蔡祭酒走上前扶他,边问:“你慢慢说,到底是谁被绑在树上?”

王助教抬头哆嗦道:“自,自然是郭助教的儿子啊!”

谁敢绑小侯爷啊!

啊不是,谁打得过小侯爷啊!

蔡祭酒松了一口气,稍微定神,又有些疑惑:“今日不是在考试吗?小侯爷怎么会出去绑人?”

“哎呀祭酒!就是因为这事。

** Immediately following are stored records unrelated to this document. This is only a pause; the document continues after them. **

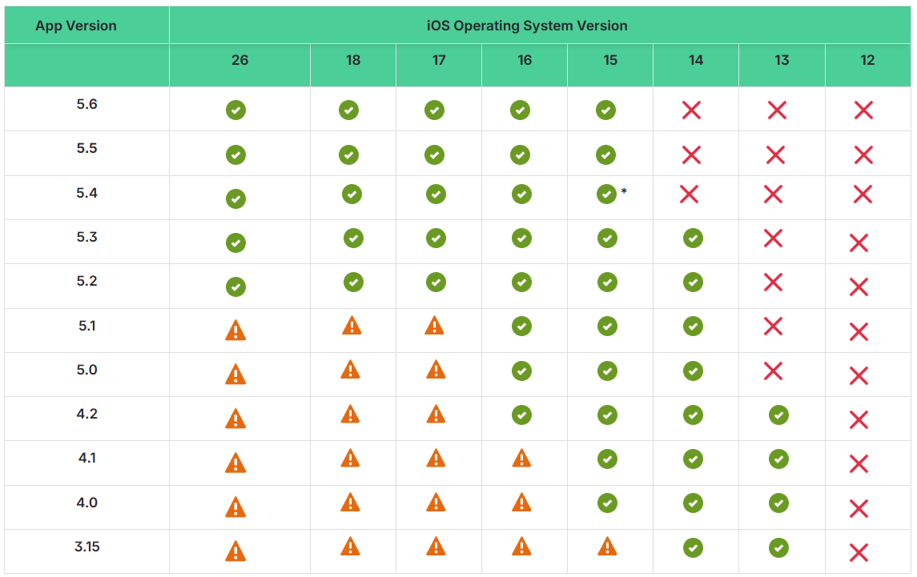Viewport: 917px width, 577px height.
Task: Click the green checkmark for 4.2 on iOS 13
Action: [778, 415]
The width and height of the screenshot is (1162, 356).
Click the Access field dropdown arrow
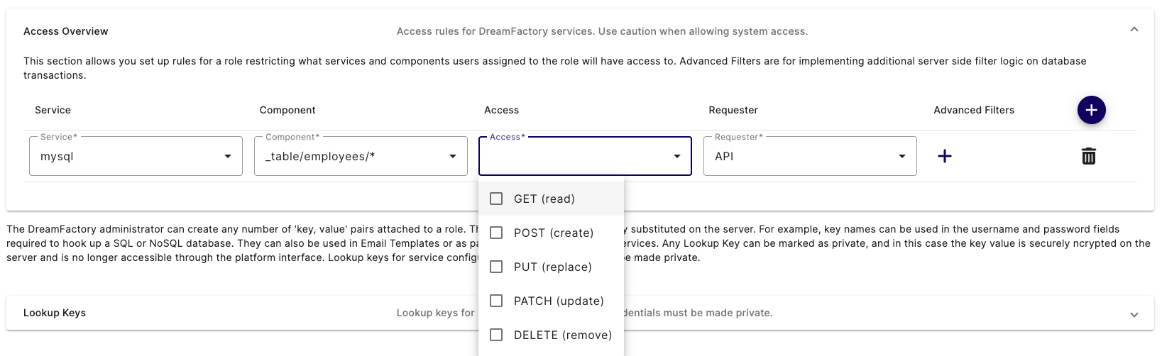(x=677, y=156)
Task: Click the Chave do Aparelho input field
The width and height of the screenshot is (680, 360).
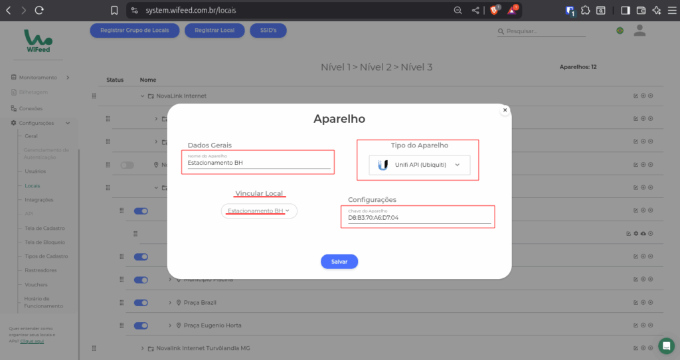Action: [418, 218]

今日经学考试,小侯爷非得拉着桓七郎提前出考场,郭助教不准他们走,拦住了桓七郎,得罪了小侯爷,所以现在侯爷便抓了他儿子来报复了。”

蔡祭酒听完怔了一会儿,反应过来又是谁起的事端时霎时气道:“岂有此理!平日里他就不学无术、整日逃课,临了大考还给老夫整这出幺蛾子,他是要做什么!连一个时辰都坐不下去、又赶着去打架吗!”

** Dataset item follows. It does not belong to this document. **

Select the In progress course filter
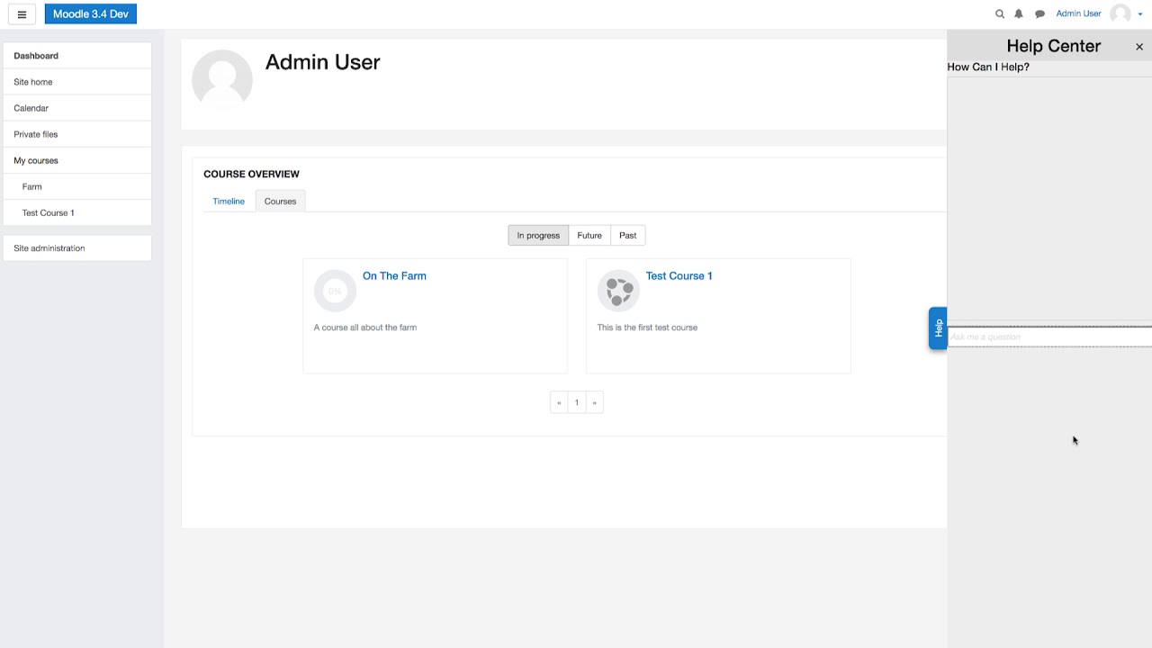The width and height of the screenshot is (1152, 648). 537,235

王助教:“就是就是。”他这时也注意到旁边少年郎,眸中闪过惊艳之色。

王助教盯着晏苏荷,心想:这少年通身气度不似常人,也不知是哪家贵公子。

他不由挺直了身板,端出儒生气质。

而晏苏荷与他拱手。

王助教便还礼。

一旁的蔡祭酒犹豫地看了一眼貌美女郎,晏苏荷接收到目光,非常体贴地道:“《曲江芙蓉图》晚辈送您,自没有还回来的道理,祭酒既然有事要忙,晚辈便先回去了。”

听她说要走,蔡祭酒显而易见地放松下来,可是曲江芙蓉,他心里纠结万分,思虑良久方朝晏苏荷点头:“张小友,我们改日再聚。”

晏苏荷道好。

蔡祭酒便拉着王助教往外走,“你与我仔细说说外面的情况……”

晏苏荷也与琼若一同出去。

“娘子,现在我们该怎么办啊?”琼若跟在她身后问。

“不急,”她声音温柔从容,“我会让祭酒把图交出来的。”

听自家娘子这么一说,琼若便放下心来。

主仆二人甫一走出书阁,便见外面乌泱泱一群儒士涌上来将前面的蔡祭酒围住。

他们七嘴八舌地向这位中年儒士控诉:“小侯爷扰得学生们无法专心考试,您快去管管吧!”

“郭助教年纪大了,经不起小侯爷那番折腾,刚刚人给气晕过去了!”

“祭酒,你真得替我们做主啊!小侯爷脾性顽劣,我等真不敢教、也真教不了啊!”

“此子何止顽劣!不敬师长、不学无术!如今还拉着桓七郎一起逃课,带坏同侪,作风恶劣,而国子监是传授圣贤道理的地方,实在容不下这种纨绔啊!”

言辞激烈中无一不是对萧小侯爷的批判。

晏苏荷听得一两句,看着下方乱象,一时生了兴趣。

加上这次,她是第二次听到萧三郎的事迹了。

而一旁的琼若拉着她衣袖,指着另一边的僻静小道,轻声道:“娘子,我们走那边吧。”

蔡祭酒已领着学官们往学堂的方向走去,而晏苏荷看着他们,身影微动。

她走向前,将话甩在身后,声色温柔:“好久没看过热闹呢,去瞧瞧吧。”

于是一行人浩浩荡荡地往学堂走去。

天空蔚蓝,夕阳红火,两色于西方的天际交接碰撞,落单的飞鸟在圆圆落日中化作一抹黑点,隐入远方的青山处。

而学堂前面苍翠欲滴的榕树下,一身玄色金丝鹰纹的锦袍少年肃然而立,他正双手环胸、面无表情地盯着眼前哭天喊地求救命的男人。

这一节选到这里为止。